Alle Klassen wünschten sich mehr Prävention um gut informiert eigene Entscheidungen zu treffen. Dafür war es Ihnen auch wichtig das die Drogenberatung in der Stadt Marl noch sichtbarer wird. Das Alter des legalen Bezugs von Cannabis wollten 3 von 4 Klassen auf 21 oder 25 Jahre hochsetzten, die Preise erhöhen und von der Cannabisbesteuerung das Präventionsangebot ausweiten. Der legale Bezug von Cannabis sollte auf unter 20g pro Person beschränkt werden und nur möglich sein, wenn ein digitaler Mitgliederausweis vorliegt auf dem die Kaufmenge aktuell registriert wird. An der Schule könnte es einen Spendenlauf geben oder Kuchenverkauf und aus diesem Erlös kann dann ebenfalls die Präventionsarbeit erstattet werden. Prävention soll es auch nicht nur für die Mittelstufe geben, sondern schon für die jüngeren Schüler am Gil. Auch die Arbeitgeber in der Stadt, die auf gute Fachkräfte warten, würden die Schüler gerne mit in die Präventionsarbeit einbeziehen. Entweder aktiv, so wie sie es bei der Leiterin der Engel-Apotheke die vier Tage war genommen haben oder durch finanzielle Unterstützung wie bei der Allianz Versicherung, die durch den Unternehmer Herrn König aus Marl stattgefunden hat.

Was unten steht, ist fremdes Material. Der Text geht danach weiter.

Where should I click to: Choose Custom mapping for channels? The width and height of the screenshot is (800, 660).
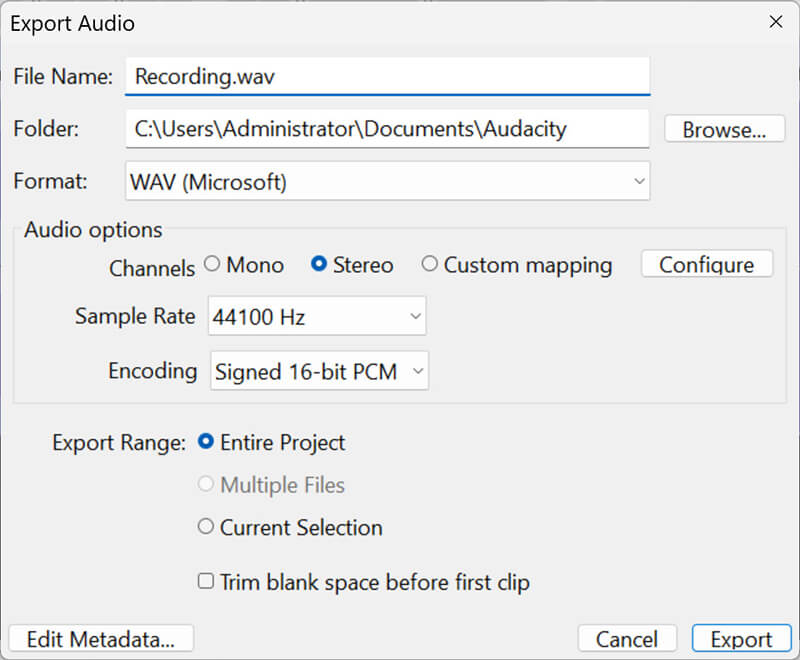click(430, 264)
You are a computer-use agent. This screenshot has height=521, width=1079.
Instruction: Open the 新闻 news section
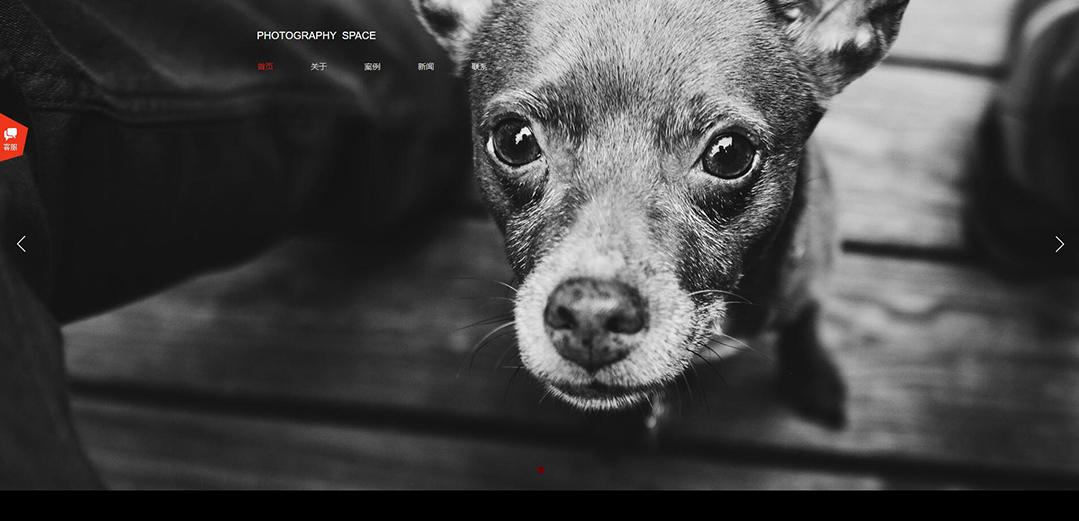pyautogui.click(x=426, y=67)
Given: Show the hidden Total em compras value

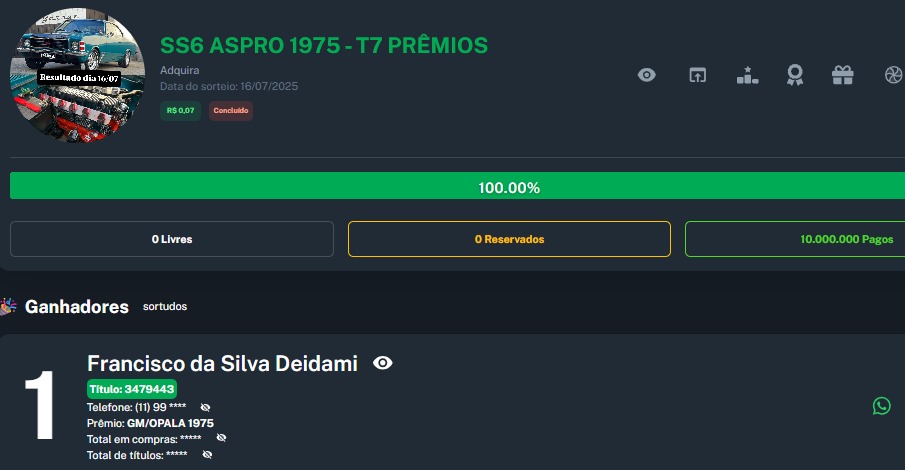Looking at the screenshot, I should click(x=221, y=438).
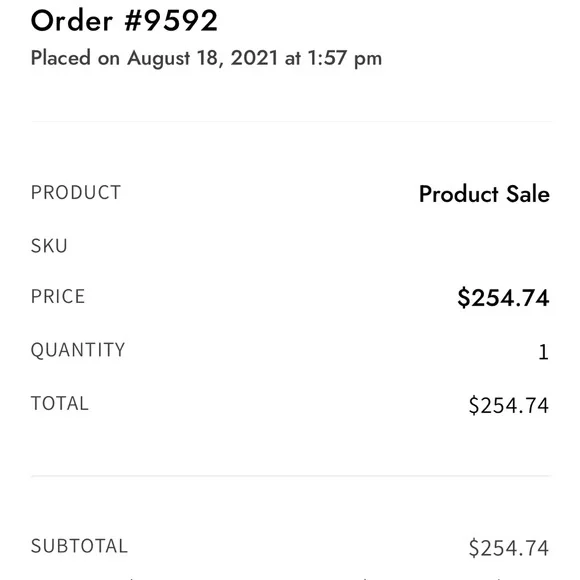580x580 pixels.
Task: Click the PRICE row label
Action: [58, 296]
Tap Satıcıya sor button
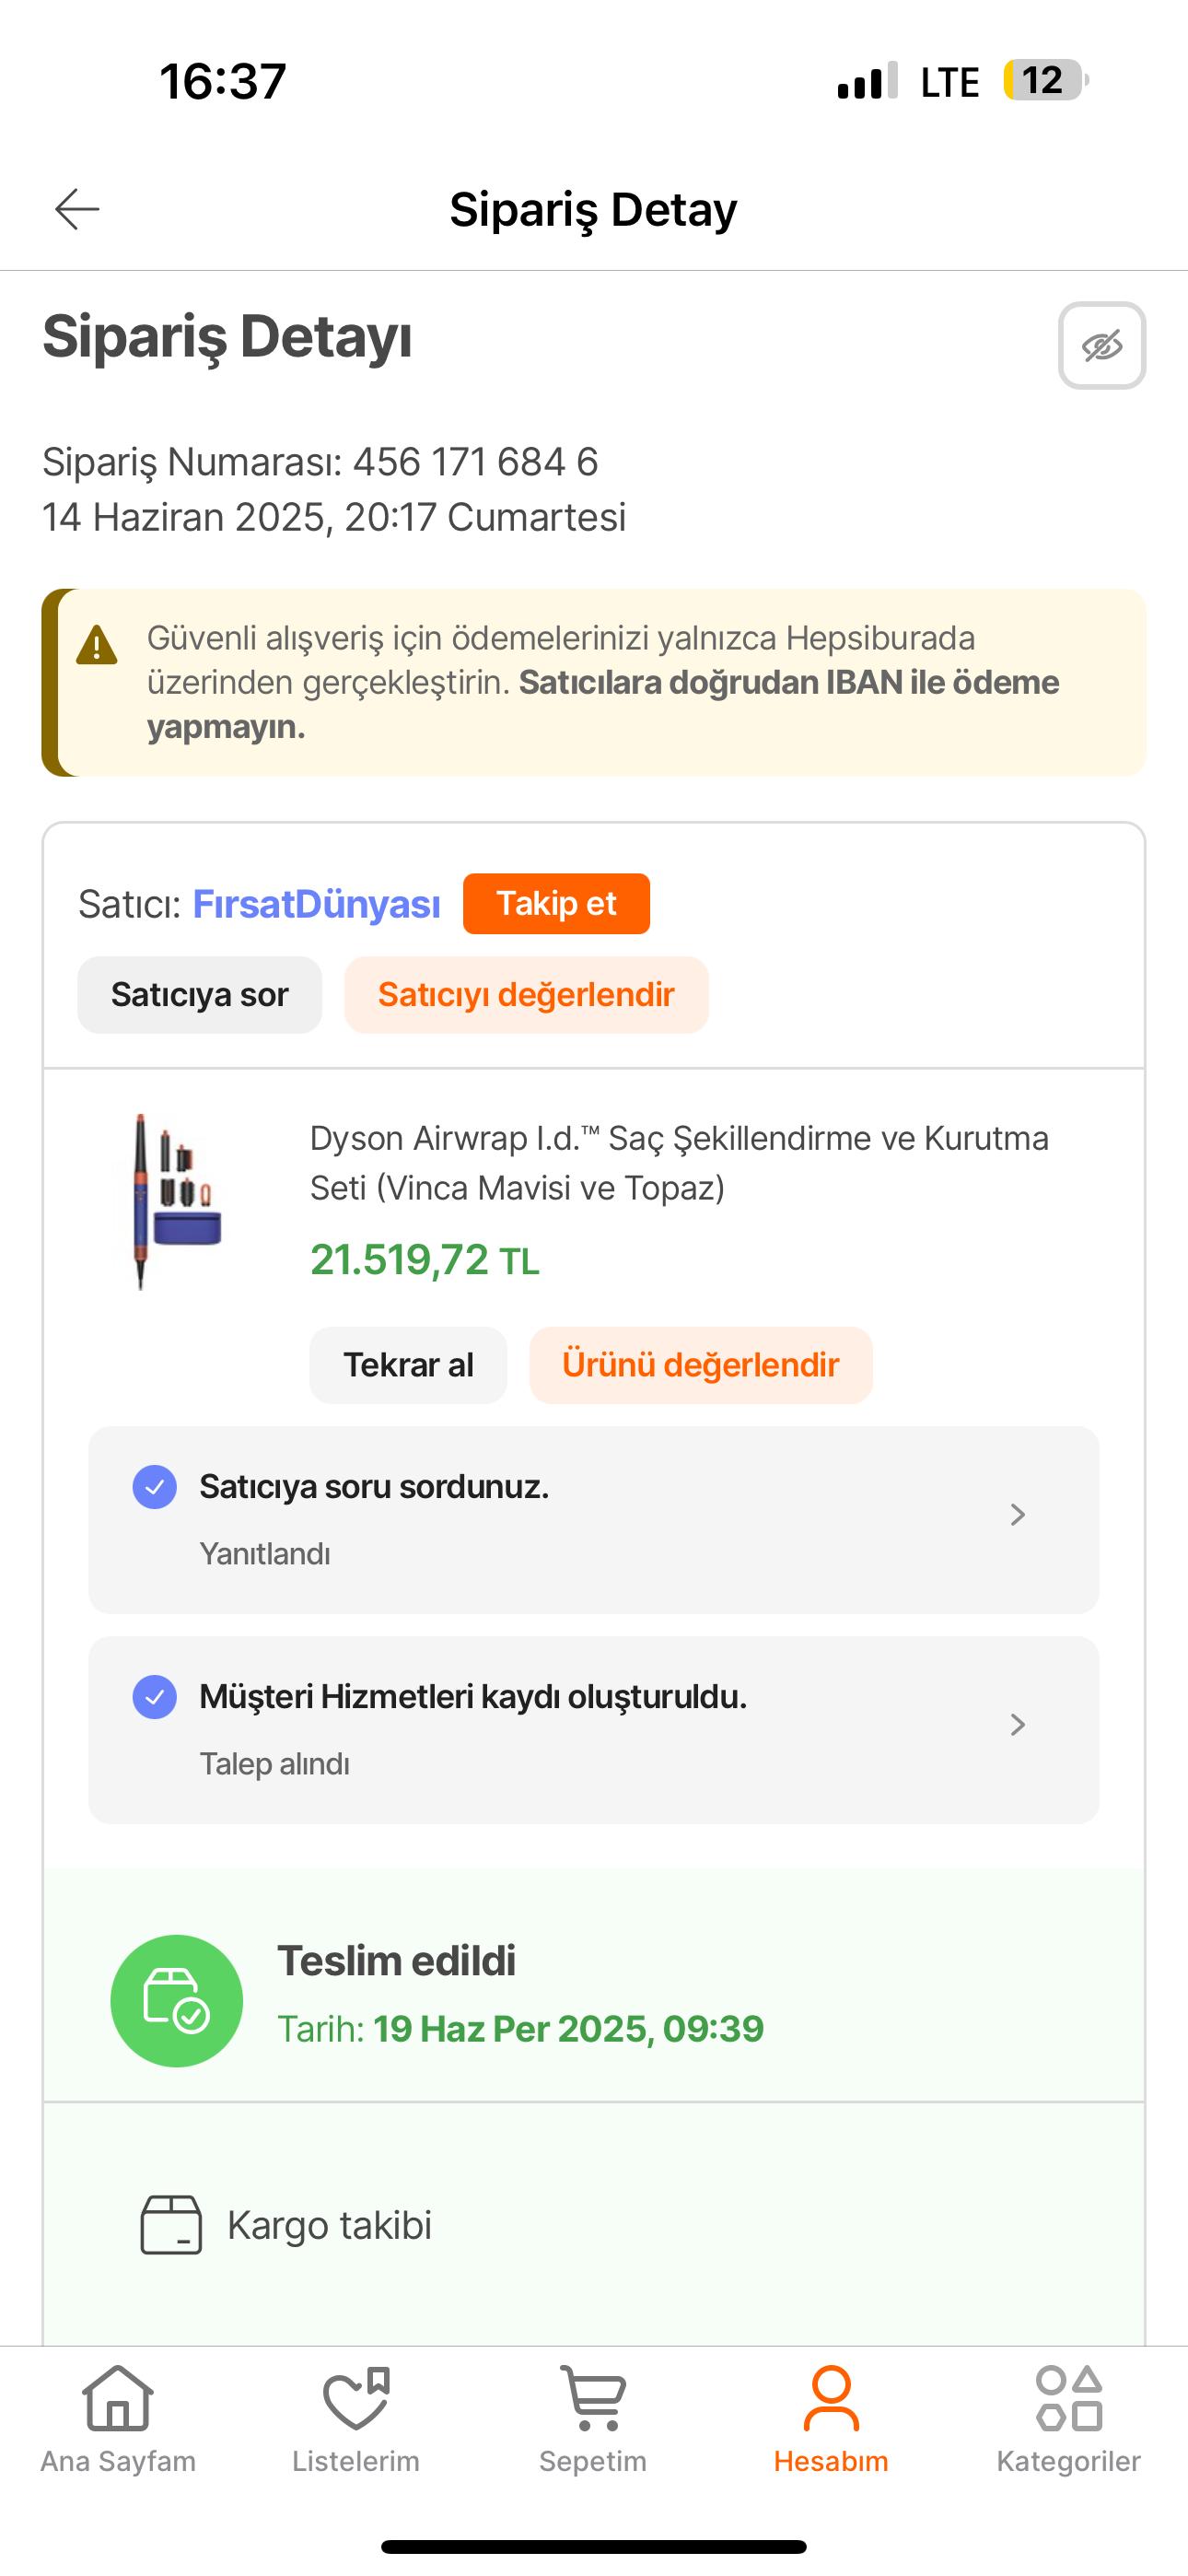The width and height of the screenshot is (1188, 2576). coord(199,995)
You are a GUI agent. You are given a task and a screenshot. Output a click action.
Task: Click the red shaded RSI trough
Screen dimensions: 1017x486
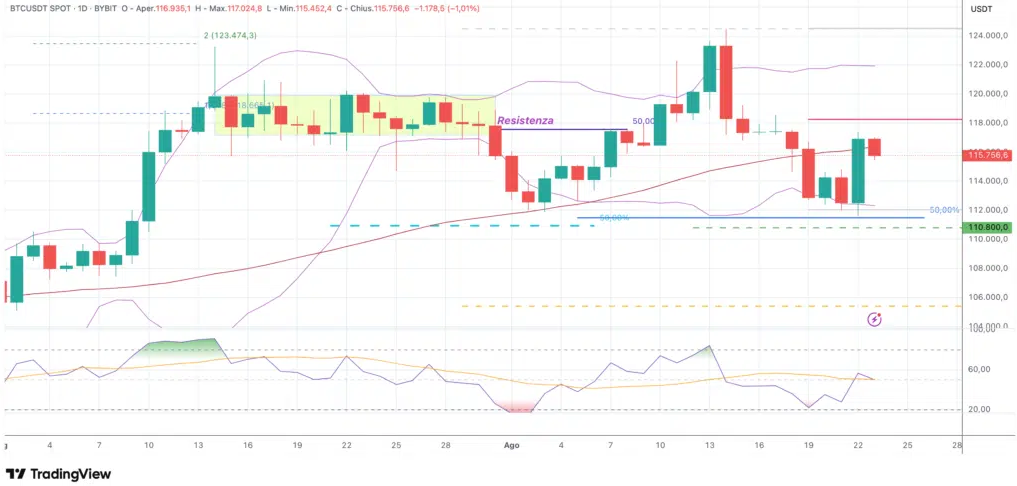(516, 407)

Die Klassen hatten nach eigenen Angaben im echten Leben noch wenig Kontakt mit Cannabis und wünschen sich mehr Schutz. Eltern, ältere Geschwister, und ältere Schüler+innen sollten als Vorbilder fungieren und sich generell an die Schutzzonen halten. Denn trotz Legalisierung bleibt das Kiffen in Schulen, rund um Sportstätten sowie in deren Sichtweite verboten. Die Stufe 9 des GiL wünscht sich mehr Kontrollen, durch Stadtpolizisten, aber vor allem mehr Hilfsangebote statt Strafen, die noch mehr Probleme machen und ein größeres Angebot an AGs. Gespräche mit Lehrer:innen , Drogenberatung und Eltern auf Augenhöhe war an jedem Konferenztisch ein wichtiges Thema.

Juliane Stark-Kreul war mehr als zufrieden von den Ergebnissen. Die Jugendlichen haben gemerkt, dass sie und ihre Belange ernst genommen werden und dass es Unterstützungsangebote und Ideen gibt. Für die Fachfrau aus der Engel-Apotheke war es faszinierend zu beobachten, wie die Schüler ihre Rollen lebten und lernten ihre verschiedenen Standpunkte zu verteidigen und respektvoll mit anderen Standpunkten umgingen. Auch die Schulleitung Herr Brode hatte nur Gutes über das Planspiel und das Engament von Frau Stark-Kreul zu berichten. „Die Schüler und Schülerinnen unserer Schule haben wirklich gut mitgemacht und hatten viel Spaß. Auf diese Art zu Lernen ist wirklich super. So wird das aktuelle Thema lebendig und verständlich präsentiert und die Jugendlichen können sich aktiv Wissen aneignen.“  Gesundheitsprävention, damit die Menschen erst gar nicht krank werden, so  die Apothekerin, ist ein wichtiges Thema. Die Tage hier in der Schule wurden dankenswerterweise von der Allianz Versicherung unterstützt. Um das Programm noch weiter auszuweiten, sagt Stark-Kreul aus der Engel-Apotheke, Marl, werden noch weitere Sponsoren gesucht.